_Written problem_: Count how many of the lines below contain the word "should", and reply with only the number.
-------- Dataset extract --------
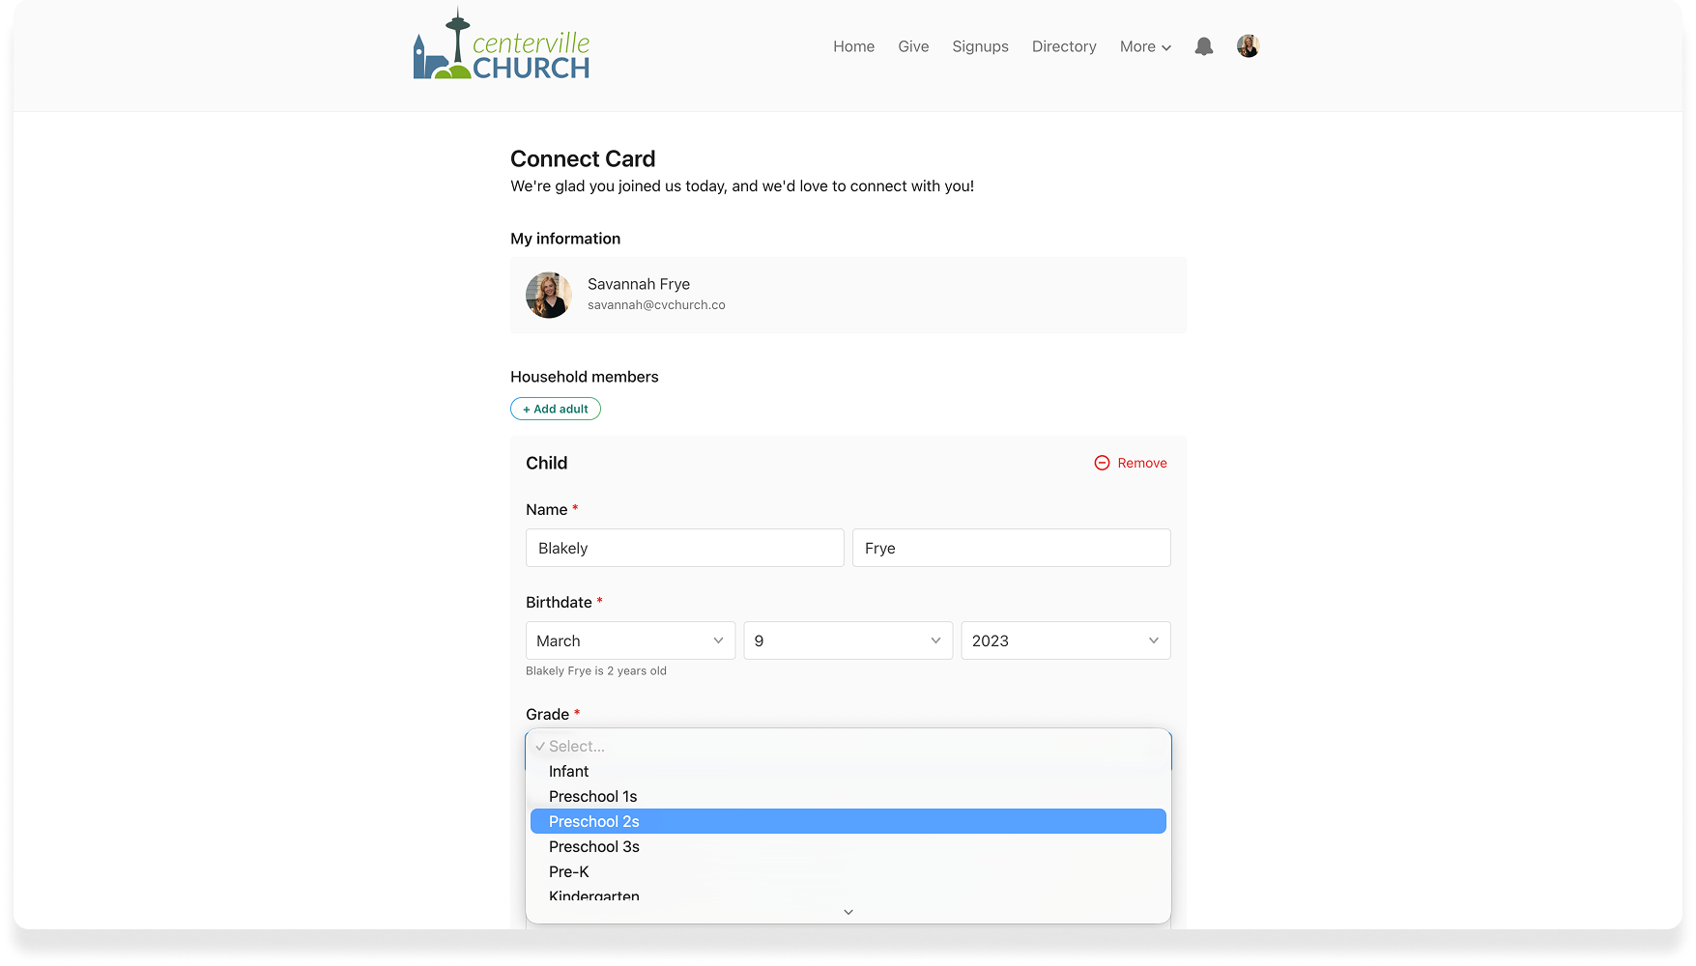
Task: Click the down chevron at dropdown bottom
Action: coord(848,911)
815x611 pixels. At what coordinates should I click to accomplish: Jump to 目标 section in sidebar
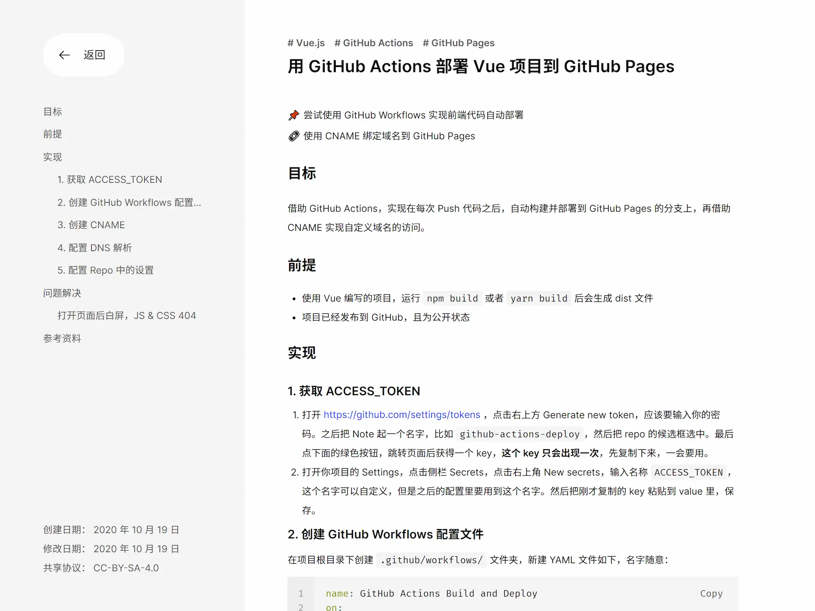pyautogui.click(x=53, y=112)
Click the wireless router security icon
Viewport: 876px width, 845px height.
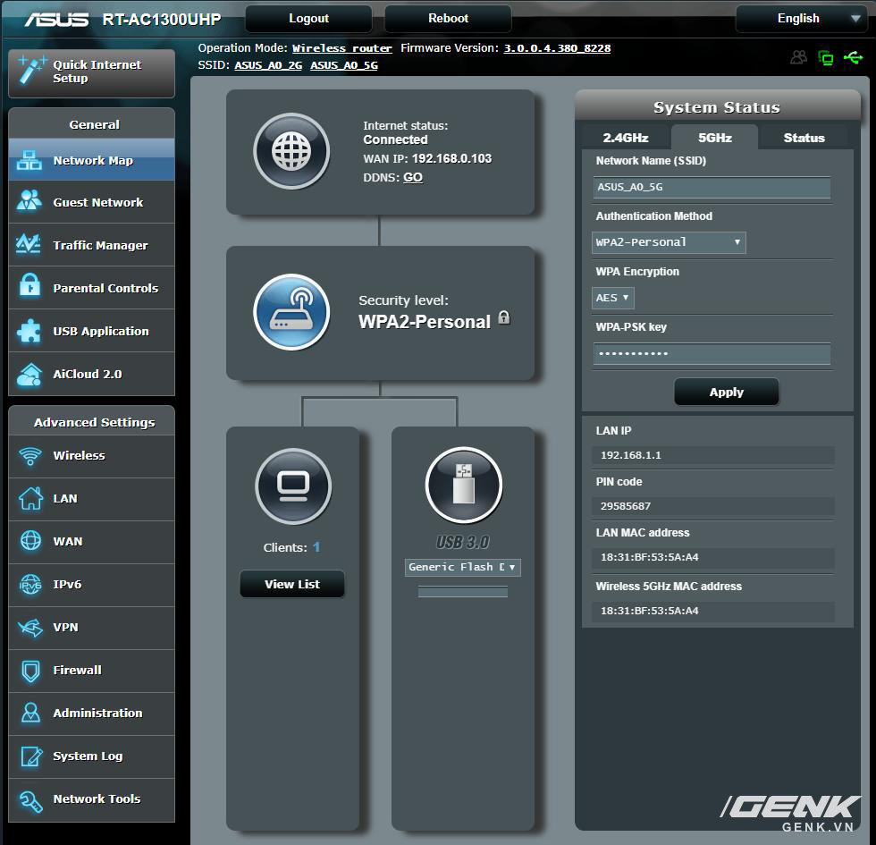pyautogui.click(x=291, y=311)
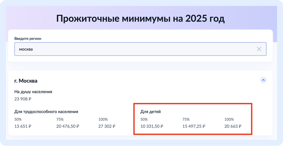Click the "Для трудоспособного населения" heading
Screen dimensions: 283x146
click(46, 112)
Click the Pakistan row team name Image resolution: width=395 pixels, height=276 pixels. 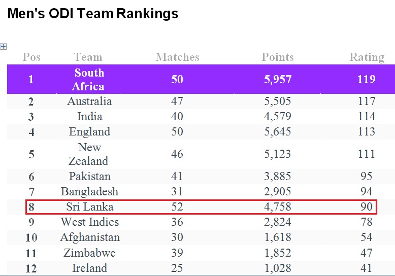(x=90, y=176)
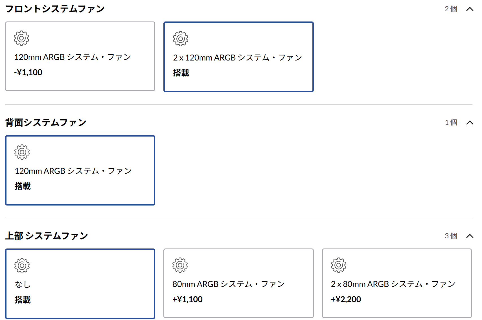Click gear icon on 80mm ARGB fan card
This screenshot has height=320, width=482.
[x=180, y=265]
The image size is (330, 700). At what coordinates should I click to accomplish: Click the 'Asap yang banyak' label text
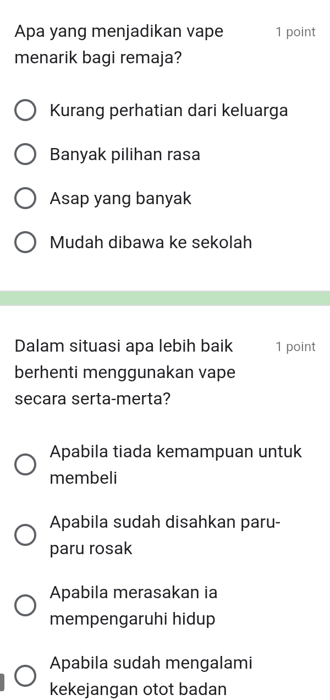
--------
_Solution below_: 2